Não basta retomar hidrelétricas e prometer royalties para os indígenas, caso sejam retomados projetos como São Luiz do Tapajós. Esse novo governo precisa ser influenciado pela sustentabilidade. Não há vocação nesses novos anos para trumpismos.

 

Economia de 8 dias: Horário de verão não se justifica?

Para se ter uma ideia, nos 126 dias em vigor entre no final de 2017 e início de 2018, o horário de verão gerou apenas 74,2 MWh em 234 cidades atendidas pela CPFL Paulista, equivalente ao abastecimento de uma cidade como Campinas (que possui de 1,1 milhão de habitantes). Por essas e outras, gera mais transtorno do custo-benefício.

Em vigor desde 1931, o horário de verão este ano terá início em 4 de novembro. Na avaliação da ABESCO (Associação Brasileira das Empresas de Serviços de Conservação de Energia), Alexandre Moana, “os motivos para o horário de verão existir diminuíram ao longo do tempo e perderam a relevância”.

Argumentação do presidente: o ar-condicionado se tornou o maior vilão do consumo de energia no país. Então, conclui-se que a temperatura é o que mais influencia os hábitos do consumidor e não a incidência da luz”. Se a casa for construída com a parede mais fina do que deveria e o sol estiver batendo justamente nela, o gasto de energia, desnecessariamente, pode superar os 40%”, explica.

 

ALTA TENSÃO

Assinado o primeiro contrato de fornecimento de energia solar do Brasil

“Ser o primeiro contrato de energia solar do Brasil já tem sua importância. E o fato de ser o primeiro parque híbrido do País e um dos pioneiros na América Latina reforça que esse é o caminho que vamos buscar reproduzir em outros projetos de energia eólica no Estado, inclusive os de grande porte. Pois torna a entrega de energia mais estável e rentável, devido ao compartilhamento de infraestruturas”, disse o secretário executivo de Energia, Eduardo Azevedo.
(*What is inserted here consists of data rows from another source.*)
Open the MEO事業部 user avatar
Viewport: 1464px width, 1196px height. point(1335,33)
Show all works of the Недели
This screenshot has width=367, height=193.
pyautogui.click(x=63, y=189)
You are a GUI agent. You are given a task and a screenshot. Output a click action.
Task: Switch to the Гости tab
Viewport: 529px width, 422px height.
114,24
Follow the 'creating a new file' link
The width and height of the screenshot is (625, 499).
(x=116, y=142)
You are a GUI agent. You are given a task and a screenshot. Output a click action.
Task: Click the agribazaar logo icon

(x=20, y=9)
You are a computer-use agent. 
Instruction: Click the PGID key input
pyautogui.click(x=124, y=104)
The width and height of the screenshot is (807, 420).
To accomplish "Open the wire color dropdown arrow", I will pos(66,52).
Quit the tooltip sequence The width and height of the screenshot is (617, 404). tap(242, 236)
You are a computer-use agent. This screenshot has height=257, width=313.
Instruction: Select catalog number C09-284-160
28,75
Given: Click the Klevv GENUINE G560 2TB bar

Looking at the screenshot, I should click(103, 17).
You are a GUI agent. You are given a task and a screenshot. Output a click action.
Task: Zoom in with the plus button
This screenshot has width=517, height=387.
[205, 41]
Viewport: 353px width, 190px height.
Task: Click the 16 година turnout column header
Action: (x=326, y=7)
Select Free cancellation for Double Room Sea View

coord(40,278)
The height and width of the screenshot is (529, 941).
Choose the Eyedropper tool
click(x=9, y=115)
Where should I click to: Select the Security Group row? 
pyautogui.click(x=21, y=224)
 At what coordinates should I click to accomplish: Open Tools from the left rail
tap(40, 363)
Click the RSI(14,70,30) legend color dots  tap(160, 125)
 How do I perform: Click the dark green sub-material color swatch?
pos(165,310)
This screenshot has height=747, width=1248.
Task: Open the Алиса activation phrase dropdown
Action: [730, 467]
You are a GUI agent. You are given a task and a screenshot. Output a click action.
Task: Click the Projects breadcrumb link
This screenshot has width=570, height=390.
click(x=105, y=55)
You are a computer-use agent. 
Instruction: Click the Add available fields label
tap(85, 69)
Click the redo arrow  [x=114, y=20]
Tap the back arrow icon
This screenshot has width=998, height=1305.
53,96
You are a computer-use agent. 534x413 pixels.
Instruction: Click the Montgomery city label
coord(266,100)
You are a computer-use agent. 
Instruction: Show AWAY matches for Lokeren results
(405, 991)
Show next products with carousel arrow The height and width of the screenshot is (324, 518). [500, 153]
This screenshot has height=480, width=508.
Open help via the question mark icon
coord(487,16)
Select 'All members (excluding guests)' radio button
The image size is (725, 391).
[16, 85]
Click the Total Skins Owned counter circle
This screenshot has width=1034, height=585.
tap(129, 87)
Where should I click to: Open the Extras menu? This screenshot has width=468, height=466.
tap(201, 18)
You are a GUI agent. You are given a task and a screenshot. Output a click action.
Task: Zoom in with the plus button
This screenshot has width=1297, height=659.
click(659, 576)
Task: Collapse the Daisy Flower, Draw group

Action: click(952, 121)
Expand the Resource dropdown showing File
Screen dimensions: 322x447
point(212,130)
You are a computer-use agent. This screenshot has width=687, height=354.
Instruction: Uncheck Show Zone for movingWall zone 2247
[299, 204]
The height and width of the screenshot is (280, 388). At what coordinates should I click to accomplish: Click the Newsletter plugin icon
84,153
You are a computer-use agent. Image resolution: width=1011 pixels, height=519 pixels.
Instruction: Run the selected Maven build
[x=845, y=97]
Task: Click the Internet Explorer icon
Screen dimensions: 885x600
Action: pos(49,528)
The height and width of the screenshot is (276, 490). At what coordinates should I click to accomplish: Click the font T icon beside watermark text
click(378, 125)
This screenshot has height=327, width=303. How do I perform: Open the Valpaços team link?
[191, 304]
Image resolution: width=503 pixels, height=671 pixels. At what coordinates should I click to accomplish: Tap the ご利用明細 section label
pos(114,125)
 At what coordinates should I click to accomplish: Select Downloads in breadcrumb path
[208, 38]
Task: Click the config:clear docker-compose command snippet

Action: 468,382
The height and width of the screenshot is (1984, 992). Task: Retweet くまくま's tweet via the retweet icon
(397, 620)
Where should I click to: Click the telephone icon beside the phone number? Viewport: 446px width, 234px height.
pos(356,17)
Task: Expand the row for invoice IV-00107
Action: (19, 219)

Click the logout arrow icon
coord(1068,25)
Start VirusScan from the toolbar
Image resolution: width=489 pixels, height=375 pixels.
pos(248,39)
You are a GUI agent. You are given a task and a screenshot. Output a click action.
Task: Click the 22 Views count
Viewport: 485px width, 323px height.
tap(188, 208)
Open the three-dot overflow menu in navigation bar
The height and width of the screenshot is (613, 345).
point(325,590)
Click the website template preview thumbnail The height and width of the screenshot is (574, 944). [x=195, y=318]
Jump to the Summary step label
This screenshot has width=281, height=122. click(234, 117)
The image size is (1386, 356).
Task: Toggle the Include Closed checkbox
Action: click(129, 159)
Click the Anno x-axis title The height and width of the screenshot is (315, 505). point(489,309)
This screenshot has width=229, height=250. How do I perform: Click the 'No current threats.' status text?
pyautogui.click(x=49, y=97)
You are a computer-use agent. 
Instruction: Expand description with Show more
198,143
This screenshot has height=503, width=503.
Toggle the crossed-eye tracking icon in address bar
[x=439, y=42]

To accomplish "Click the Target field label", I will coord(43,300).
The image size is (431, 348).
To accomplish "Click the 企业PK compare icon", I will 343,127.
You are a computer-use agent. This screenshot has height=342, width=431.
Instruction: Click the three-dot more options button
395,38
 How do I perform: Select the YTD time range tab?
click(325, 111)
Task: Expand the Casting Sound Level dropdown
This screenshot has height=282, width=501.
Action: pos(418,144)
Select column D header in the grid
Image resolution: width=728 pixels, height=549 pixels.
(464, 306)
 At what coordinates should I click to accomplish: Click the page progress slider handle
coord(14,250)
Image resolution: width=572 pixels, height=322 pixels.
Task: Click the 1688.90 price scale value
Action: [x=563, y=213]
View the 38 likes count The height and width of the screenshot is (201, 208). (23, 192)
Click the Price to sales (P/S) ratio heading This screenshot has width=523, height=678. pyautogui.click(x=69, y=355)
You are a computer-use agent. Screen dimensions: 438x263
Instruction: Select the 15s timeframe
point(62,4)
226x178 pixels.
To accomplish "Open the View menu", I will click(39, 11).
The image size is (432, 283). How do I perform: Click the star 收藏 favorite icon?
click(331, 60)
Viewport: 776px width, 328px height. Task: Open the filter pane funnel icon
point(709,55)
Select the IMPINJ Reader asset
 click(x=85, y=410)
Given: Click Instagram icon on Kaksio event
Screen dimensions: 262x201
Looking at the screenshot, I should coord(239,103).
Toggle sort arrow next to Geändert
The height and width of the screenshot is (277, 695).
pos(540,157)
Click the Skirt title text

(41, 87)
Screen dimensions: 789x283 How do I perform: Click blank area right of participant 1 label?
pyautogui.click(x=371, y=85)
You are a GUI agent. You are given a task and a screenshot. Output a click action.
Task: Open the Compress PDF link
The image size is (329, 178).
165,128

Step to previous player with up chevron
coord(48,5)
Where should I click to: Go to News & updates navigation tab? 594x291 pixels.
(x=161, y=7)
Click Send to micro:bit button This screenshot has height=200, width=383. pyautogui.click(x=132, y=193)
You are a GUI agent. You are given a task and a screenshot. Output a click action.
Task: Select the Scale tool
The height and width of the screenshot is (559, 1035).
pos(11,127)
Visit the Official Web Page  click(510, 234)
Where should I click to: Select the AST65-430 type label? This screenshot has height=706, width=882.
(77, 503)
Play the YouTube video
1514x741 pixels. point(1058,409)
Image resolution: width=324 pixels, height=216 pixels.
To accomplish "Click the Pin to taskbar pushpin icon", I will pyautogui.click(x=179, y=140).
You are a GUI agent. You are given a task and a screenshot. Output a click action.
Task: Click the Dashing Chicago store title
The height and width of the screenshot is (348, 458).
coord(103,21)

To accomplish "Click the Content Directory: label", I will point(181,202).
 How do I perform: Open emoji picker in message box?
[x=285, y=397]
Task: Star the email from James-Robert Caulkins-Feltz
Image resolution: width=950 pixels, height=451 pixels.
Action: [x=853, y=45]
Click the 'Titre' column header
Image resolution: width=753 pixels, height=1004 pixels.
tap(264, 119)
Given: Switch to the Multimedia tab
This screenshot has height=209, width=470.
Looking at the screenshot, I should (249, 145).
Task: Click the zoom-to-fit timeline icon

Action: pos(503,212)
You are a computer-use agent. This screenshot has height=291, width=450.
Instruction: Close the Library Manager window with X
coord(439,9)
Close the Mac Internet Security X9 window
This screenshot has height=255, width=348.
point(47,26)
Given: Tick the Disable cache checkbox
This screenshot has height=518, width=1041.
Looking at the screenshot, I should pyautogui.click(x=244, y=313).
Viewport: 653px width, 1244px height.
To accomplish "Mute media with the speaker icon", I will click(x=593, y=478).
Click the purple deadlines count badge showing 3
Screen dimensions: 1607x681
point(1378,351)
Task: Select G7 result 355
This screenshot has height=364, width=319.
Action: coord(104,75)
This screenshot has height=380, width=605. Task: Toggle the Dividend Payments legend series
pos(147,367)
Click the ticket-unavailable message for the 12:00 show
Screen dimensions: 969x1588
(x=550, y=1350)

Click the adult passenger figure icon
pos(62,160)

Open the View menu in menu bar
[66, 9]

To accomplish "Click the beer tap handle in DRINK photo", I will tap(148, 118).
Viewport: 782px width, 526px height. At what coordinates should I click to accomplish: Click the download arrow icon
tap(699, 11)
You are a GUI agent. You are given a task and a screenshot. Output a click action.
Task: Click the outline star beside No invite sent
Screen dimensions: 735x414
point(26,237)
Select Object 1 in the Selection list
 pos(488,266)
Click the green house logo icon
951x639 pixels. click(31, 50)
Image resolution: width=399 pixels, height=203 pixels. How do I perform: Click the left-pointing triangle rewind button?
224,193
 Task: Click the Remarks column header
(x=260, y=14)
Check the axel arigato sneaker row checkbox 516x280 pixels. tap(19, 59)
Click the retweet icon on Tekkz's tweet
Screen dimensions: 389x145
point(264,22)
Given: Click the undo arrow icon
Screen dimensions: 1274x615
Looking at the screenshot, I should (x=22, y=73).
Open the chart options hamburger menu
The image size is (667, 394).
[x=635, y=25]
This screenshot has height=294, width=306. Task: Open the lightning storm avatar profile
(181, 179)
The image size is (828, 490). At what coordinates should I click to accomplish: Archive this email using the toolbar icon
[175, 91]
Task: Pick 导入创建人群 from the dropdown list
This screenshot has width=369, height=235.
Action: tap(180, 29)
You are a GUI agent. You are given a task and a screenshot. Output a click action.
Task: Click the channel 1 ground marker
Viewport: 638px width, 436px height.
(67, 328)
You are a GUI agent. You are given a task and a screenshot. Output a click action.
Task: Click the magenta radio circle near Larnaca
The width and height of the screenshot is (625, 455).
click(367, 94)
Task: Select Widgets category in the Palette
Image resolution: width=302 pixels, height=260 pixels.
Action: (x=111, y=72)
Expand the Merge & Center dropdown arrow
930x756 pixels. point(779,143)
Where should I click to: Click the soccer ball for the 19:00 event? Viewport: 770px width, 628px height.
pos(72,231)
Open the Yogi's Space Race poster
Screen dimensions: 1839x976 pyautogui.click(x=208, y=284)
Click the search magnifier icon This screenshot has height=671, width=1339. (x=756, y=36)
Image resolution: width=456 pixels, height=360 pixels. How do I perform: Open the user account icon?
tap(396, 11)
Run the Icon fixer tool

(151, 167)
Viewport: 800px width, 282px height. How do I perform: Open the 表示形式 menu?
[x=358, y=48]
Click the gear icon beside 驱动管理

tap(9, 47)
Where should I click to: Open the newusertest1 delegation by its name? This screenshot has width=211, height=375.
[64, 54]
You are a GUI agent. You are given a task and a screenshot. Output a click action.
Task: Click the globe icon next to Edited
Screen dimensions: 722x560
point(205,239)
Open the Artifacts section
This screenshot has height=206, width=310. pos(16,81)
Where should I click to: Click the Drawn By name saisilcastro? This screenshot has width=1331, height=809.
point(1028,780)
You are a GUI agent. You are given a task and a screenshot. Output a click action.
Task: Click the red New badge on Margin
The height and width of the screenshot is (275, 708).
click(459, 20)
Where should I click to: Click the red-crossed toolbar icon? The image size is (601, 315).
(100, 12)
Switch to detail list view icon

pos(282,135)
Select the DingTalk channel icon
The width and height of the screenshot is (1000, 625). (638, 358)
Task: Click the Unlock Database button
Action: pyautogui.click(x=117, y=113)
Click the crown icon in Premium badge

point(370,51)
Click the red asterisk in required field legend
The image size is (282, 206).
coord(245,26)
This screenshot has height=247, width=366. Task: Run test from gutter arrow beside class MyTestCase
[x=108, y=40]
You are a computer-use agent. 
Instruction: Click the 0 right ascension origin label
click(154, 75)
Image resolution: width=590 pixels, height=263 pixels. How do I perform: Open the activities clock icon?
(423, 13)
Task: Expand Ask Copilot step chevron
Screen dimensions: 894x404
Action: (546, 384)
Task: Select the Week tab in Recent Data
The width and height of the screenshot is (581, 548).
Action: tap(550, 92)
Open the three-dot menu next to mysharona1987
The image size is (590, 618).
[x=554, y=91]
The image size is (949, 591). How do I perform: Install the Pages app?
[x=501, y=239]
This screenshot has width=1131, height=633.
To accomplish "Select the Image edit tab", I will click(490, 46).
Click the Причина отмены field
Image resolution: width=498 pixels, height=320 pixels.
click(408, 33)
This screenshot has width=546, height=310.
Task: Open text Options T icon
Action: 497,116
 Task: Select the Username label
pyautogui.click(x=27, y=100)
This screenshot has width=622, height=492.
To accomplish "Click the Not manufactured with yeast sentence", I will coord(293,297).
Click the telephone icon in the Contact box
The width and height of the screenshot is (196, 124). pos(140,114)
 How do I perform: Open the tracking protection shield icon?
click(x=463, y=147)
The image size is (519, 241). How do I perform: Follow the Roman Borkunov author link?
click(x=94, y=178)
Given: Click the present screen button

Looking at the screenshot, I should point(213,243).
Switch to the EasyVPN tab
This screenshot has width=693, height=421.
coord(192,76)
Brasil anuncia plano de recuperação de florestas

Além de apresentar o Plano Nacional de Recuperação da Vegetação Nativa (PLANAVEG) e estabelecer uma nova política nacional de biocombustíveis (RenovaBio), que deve aumentar a eficiência de produção dos biocombustíveis e reduzir as emissões de gases de efeito estufa, reforçou que o Brasil está oficialmente se candidatando a sediar a COP25, em 2019. “Temos um longo histórico de importantes encontros internacionais e pretendemos manter esta tradição”, disse o ministro Sarney.